#### DOCUMENT PASSAGE ####

The numbers and Fauci’s assessment force us to ponder the vastly divergent policy reactions triggered by H2N2, H3N2 and COVID19. Elected chief-executives didn’t close churches, schools or businesses, de-prioritize other health issues, shut down sports and culture, or amass staggering debt in response to pandemics in 1957 or 1968. But they did in 2020. Is this the new-normal response to viruses?

Building Blocks

Policymakers and would-be policymakers should follow the lead of President Trump and Vice President Biden—and go on record answering that question. Lockdown supporters could call it the “Pandemic Protection Pledge,” while lockdown opponents could call it the “Liberty from Lockdowns Pledge.”

####

▸ EXERCISE
In the passage on pandemic policy responses, what name could lockdown opponents give the pledge? Rely only on the passage on pandemic policy responses.

#### SOURCE MATERIAL ####

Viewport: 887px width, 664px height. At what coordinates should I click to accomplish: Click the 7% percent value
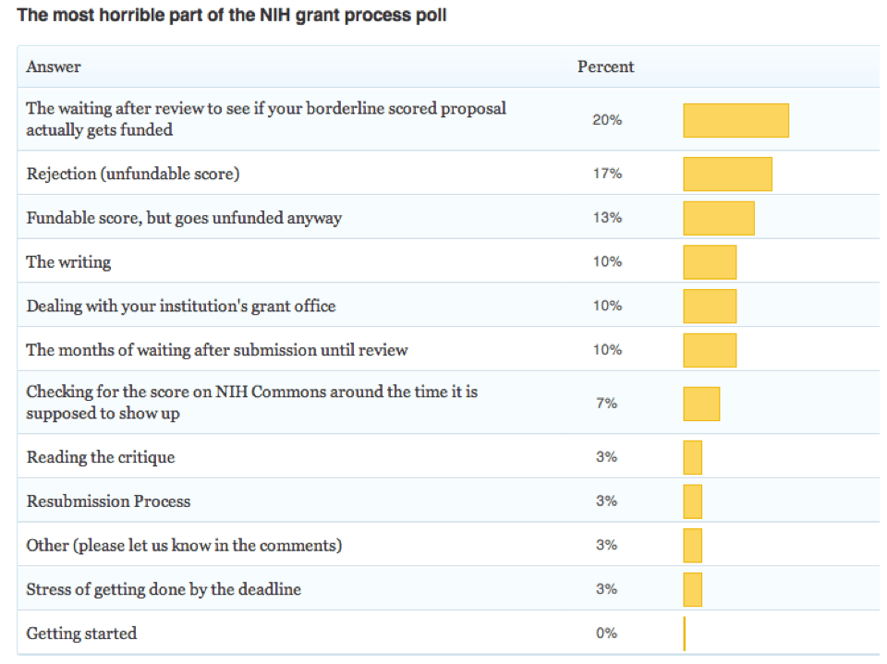pyautogui.click(x=606, y=404)
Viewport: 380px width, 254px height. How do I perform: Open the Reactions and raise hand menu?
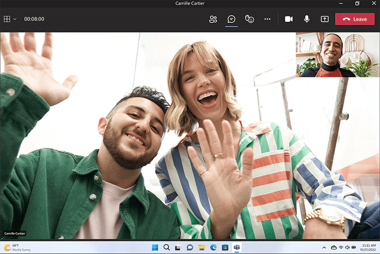pyautogui.click(x=249, y=19)
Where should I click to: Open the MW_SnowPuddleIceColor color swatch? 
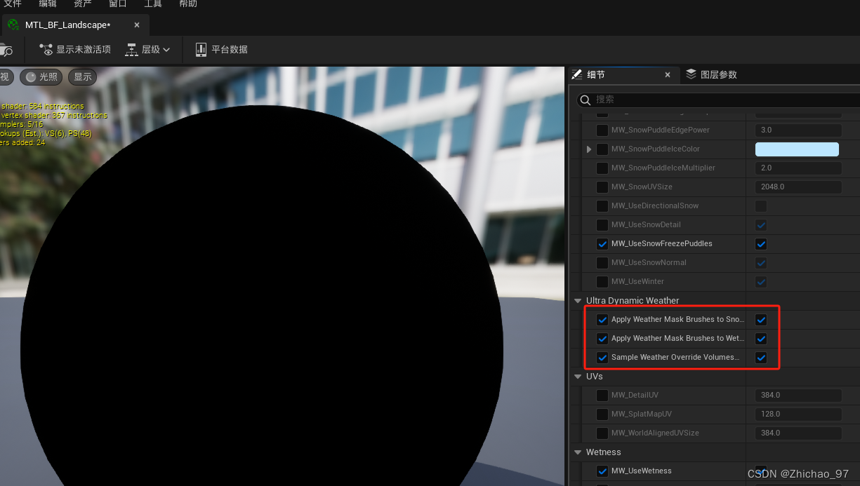click(797, 149)
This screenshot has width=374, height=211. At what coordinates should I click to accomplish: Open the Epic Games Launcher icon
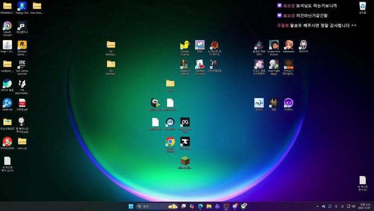click(x=22, y=65)
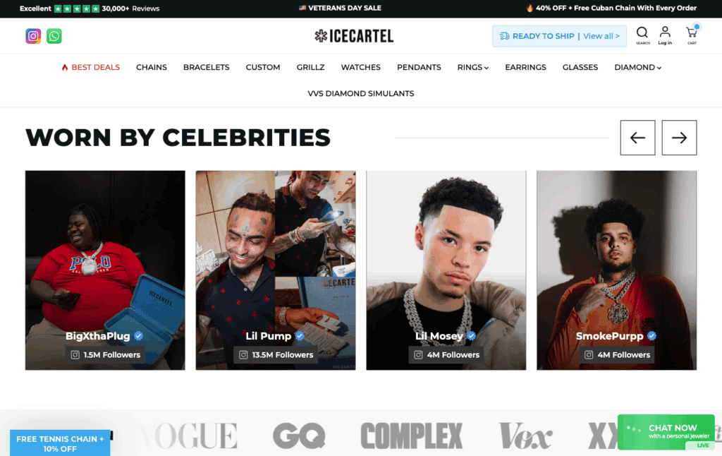Open Chat Now with personal jeweler
The height and width of the screenshot is (456, 722).
(x=666, y=432)
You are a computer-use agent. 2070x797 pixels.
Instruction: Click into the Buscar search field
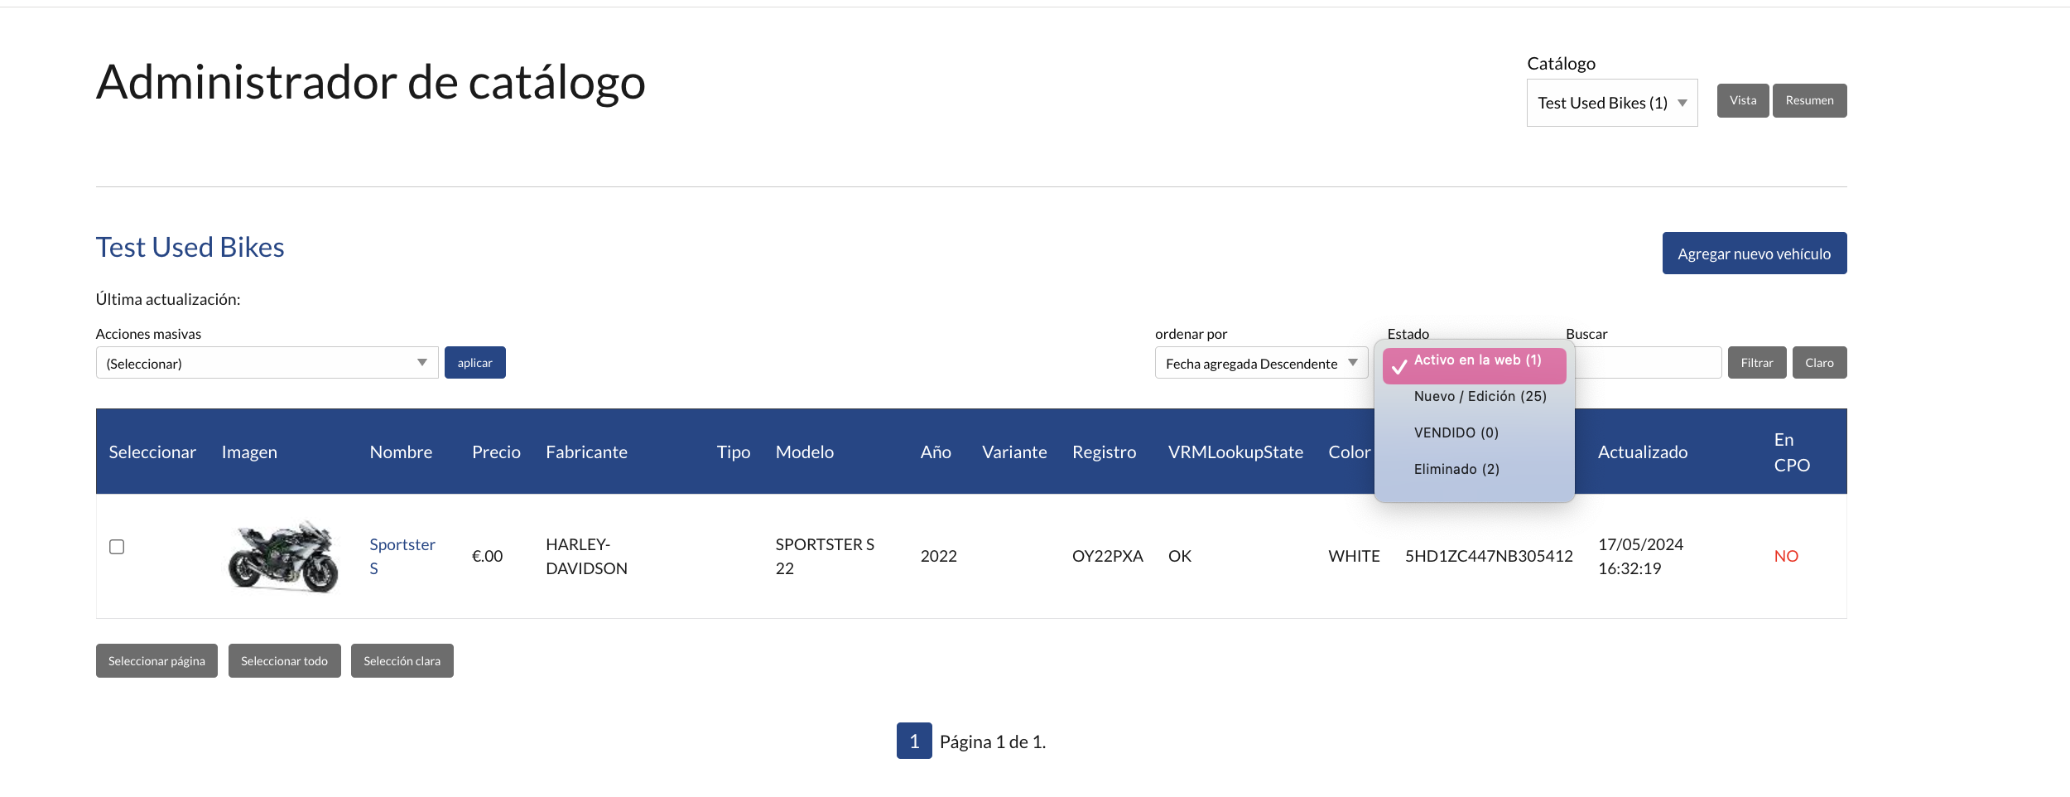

####

▸ TASK RESPONSE
The "Liberty from Lockdowns Pledge."